Estudiantes de medicina durante la pesquisa de la Covid-19. Foto: Abel Padrón Padilla/Cubadebate

Viene siempre a buen paso, ni lento ni apurado, y se detiene casi en el mismo punto entre las puertas de alambrón que abrí y cerré durante años, para mover el inolvidable Aleko que envejecía conmigo.

Le saca la cabeza a la cerca que protege el frente de mi casa pero, como el sol no da en mi acera por la mañana, lo miro a contraluz y no he podido verle los ojos ni intercambiar con él la más simple mirada. Siempre me ha resultado misterioso ese retrato hablado que algunos consiguen dictar.

En este caso, tendría que juntar, uno a uno, los rasgos de muy diversa naturaleza que me hacen necesitar, cada vez con más razón, ese momento mínimo en que su silueta rellena los huecos por entre los barrotes de la cerca de al lado. Luego pasa a mi marpacífico para detenerse, ladear un poco la cabeza, pronunciar sus cuatro exactas palabras y, ante mi respuesta, hacer una pausa mínima, una respiración de esas que se estilan en el canto entre frase y frase, tan breve que nadie me va a creer que pude captar, por debajo de la mascarilla que le protege el rostro, esa sonrisa que a mí me toca adivinar, gracias al don que me ha sido dado y la maña que tengo, de poner oído y registrar líneas, colores, paisajes enteros; cosas inasibles del mundo sentimental.

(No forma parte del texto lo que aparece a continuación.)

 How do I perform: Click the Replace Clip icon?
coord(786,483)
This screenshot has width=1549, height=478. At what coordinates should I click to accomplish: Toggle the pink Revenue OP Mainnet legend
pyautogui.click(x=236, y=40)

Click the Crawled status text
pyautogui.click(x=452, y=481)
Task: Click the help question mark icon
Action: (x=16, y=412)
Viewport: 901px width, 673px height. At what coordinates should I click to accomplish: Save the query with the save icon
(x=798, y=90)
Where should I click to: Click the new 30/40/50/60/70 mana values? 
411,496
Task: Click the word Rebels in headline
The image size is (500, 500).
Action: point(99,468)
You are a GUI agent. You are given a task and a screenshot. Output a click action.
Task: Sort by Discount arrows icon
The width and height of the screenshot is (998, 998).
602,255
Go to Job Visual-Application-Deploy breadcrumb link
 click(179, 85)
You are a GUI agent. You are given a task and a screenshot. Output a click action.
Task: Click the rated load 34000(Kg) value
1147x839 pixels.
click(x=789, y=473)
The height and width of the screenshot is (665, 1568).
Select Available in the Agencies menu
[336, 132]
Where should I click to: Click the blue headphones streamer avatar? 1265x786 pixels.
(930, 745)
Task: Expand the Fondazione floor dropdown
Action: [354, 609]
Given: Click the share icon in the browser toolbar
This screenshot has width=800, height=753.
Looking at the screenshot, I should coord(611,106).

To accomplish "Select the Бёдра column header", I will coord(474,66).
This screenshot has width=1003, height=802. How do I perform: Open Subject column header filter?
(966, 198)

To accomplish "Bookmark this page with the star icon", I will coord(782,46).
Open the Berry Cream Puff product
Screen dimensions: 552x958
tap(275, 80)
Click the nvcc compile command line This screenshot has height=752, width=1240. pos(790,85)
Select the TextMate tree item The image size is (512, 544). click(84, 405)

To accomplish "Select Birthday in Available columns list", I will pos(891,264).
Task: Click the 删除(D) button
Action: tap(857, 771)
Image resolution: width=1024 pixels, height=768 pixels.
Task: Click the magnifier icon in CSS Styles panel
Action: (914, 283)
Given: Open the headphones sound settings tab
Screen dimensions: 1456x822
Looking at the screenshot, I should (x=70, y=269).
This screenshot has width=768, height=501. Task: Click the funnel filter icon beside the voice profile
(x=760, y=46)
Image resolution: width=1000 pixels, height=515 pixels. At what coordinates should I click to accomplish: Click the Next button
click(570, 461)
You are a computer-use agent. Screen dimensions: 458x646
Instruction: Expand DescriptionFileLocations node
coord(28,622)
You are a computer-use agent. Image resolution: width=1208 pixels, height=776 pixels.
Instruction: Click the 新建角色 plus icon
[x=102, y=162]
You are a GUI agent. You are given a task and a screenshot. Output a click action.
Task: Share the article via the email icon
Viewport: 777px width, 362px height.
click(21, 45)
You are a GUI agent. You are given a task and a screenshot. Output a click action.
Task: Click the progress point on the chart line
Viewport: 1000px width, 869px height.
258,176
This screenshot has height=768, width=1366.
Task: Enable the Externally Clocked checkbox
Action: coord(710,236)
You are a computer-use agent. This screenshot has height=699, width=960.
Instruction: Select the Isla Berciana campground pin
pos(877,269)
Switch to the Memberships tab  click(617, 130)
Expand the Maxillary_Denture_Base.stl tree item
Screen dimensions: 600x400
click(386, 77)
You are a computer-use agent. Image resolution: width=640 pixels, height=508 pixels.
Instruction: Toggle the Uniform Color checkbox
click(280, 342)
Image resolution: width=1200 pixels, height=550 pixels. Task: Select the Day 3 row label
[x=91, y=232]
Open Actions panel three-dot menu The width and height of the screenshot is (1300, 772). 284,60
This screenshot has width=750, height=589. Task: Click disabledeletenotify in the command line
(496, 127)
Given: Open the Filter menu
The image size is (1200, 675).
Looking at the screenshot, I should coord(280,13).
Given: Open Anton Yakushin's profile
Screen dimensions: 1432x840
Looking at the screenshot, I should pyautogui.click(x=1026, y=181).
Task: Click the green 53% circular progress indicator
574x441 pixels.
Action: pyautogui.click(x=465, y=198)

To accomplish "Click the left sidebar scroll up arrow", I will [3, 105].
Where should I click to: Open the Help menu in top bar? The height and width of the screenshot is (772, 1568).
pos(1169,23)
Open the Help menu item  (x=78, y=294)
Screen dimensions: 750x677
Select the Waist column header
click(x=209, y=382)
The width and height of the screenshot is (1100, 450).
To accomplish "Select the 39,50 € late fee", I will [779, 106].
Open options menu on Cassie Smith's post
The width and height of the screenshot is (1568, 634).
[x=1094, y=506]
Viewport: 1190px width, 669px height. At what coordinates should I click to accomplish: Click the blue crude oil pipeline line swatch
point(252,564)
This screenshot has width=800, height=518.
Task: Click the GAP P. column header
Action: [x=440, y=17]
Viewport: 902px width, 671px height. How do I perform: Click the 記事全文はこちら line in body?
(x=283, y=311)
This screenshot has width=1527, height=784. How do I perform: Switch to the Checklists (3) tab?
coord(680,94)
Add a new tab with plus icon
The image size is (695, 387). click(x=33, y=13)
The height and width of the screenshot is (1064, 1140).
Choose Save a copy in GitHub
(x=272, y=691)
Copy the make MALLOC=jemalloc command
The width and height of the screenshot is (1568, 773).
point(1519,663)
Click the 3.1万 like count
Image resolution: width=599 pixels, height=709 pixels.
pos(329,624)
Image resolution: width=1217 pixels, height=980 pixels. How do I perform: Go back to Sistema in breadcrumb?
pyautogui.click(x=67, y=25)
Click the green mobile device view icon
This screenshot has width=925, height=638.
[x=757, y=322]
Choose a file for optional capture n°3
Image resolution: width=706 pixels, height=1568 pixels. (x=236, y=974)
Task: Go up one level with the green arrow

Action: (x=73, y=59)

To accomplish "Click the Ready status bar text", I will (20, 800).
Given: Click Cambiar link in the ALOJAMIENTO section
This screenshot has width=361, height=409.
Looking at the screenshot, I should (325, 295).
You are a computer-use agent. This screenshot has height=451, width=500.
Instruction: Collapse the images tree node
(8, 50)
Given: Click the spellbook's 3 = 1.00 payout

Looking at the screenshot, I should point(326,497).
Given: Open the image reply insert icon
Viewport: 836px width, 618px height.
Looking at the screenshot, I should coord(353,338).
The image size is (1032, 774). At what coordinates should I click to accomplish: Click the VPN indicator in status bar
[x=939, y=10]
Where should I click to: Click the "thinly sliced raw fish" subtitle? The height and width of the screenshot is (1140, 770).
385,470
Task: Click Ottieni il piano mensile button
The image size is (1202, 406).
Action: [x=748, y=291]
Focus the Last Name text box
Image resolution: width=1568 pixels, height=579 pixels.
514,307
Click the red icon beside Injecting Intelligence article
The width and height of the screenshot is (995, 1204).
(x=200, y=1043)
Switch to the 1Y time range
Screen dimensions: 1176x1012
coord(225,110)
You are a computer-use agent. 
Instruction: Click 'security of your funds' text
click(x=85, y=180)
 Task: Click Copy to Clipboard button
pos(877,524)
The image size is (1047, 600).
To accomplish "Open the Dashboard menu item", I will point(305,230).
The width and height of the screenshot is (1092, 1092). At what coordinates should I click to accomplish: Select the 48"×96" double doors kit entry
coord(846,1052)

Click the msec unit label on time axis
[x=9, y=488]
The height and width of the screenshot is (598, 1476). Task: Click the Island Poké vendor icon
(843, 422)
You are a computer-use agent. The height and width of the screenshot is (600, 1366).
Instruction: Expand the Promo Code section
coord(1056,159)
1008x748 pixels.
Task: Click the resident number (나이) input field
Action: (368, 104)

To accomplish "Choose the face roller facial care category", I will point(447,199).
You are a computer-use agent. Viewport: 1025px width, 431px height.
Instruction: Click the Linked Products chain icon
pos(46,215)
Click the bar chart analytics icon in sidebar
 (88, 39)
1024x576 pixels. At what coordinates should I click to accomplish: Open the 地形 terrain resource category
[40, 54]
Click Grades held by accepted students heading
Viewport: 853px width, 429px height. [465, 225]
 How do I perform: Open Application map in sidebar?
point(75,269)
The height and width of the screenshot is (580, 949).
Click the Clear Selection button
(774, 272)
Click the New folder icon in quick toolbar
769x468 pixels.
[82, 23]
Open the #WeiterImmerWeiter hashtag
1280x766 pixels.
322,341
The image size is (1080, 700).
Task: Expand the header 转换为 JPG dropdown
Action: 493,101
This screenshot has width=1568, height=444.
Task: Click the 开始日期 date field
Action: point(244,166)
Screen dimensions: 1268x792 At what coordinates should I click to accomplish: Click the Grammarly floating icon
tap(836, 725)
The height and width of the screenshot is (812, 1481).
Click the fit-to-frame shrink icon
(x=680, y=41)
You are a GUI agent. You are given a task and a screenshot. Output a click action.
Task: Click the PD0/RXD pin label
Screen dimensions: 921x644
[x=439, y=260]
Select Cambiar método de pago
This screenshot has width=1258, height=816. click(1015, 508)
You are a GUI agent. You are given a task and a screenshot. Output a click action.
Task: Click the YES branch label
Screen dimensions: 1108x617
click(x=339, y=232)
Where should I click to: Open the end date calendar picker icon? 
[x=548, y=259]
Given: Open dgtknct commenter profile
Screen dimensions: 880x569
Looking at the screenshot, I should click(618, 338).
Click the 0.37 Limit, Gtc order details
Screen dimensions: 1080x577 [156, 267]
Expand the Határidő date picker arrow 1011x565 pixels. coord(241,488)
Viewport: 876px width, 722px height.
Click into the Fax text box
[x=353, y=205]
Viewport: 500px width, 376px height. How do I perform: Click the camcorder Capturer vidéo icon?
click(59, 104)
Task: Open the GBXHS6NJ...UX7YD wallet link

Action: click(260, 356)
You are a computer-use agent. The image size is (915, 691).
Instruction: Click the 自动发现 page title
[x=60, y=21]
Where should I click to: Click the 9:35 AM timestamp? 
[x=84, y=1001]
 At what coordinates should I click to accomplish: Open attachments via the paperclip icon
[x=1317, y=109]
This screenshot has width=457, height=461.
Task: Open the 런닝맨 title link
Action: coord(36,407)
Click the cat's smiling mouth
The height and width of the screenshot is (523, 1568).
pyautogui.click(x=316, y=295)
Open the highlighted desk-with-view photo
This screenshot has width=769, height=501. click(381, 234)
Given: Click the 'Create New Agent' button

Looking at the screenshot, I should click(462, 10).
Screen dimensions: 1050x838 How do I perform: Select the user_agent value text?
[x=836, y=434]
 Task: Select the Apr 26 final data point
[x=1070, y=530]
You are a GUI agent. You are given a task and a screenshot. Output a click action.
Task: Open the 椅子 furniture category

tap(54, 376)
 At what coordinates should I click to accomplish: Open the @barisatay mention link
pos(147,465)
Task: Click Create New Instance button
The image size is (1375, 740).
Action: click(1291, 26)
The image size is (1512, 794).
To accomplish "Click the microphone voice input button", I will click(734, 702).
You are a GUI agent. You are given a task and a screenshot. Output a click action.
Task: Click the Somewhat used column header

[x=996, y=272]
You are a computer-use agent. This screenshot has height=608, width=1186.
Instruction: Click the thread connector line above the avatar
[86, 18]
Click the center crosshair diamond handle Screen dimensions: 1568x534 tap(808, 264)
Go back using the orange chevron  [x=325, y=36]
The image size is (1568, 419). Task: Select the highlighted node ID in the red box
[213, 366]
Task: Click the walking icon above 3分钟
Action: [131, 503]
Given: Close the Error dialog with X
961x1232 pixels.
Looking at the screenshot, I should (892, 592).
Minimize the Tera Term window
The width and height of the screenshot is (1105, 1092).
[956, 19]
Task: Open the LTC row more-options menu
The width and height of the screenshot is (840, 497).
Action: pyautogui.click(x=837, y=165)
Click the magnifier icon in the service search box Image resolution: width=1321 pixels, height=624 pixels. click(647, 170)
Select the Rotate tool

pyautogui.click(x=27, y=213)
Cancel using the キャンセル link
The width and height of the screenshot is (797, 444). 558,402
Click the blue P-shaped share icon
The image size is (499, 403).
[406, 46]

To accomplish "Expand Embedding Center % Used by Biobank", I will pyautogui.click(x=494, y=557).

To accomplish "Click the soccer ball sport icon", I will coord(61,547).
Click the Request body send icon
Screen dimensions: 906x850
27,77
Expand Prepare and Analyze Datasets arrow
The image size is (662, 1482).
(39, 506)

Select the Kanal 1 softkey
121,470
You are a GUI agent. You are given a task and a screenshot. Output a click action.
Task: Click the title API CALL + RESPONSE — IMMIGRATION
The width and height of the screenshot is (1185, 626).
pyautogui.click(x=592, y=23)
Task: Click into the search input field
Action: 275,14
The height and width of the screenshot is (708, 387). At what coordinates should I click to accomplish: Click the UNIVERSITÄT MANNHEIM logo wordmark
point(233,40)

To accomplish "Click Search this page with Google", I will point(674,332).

Ya sin querer, se ha hecho costumbre en mí esperar las cuatro palabras: Buenos días, ¿todo bien?, y adivinar cómo estarán las cosas por ese corazoncito, a partir de los intervalos que van delineando la frase musical con que se arma su retrato en vivo, cada vez que las entona, mientras deja entrever –sin darse cuenta– los misterios de su alma.

Paso ahora a ser yo quien pesquisa, cuando pregunto por él a mi vecina Haydée y salen a formar curvas y a dar vueltas, y se empatan y se sueltan, las líneas de un verdadero retrato hablado: ¡Ése es el muchacho de la otra cuadra, que estudia Medicina: el hijo del albañil que pasa por aquí!.

No quiero pensar que se trata de alguno de los chiquitos que por temporadas se empeñaban en venir de otros puntos de la vecindad a patear sus pelotonas y convertir sus torpezas en topetazos contra mi maltrecha cerca. Nunca supe el nombre de alguno de aquellos pequeños perturbadores de la calma que necesito para armar mis escritos o cazar al vuelo las melodías de alguna canción. Me pregunto: ¿creció y creció, y es ahora su mirada a contraluz por encima de la misma cerca de alambrón la que me hace sentir que importo?

Por las noches me paro en el portal y, mirando a través de la cerca hacia la callecita que conduce al consultorio, ensayo el mejor sonido que pueda con mis dos manos –las más envejecidas del barrio entero– para aplaudir pensando en él, deseándole un camino libre de obstáculos, agradeciéndole la transparencia y la creciente familiaridad con que me ha estado regalando cuatro palabras que todas las mañanas, hasta el fin de mis días, voy a extrañar o –más bien– a recordar con fe verdadera en lo que significa ser humano, en Cuba.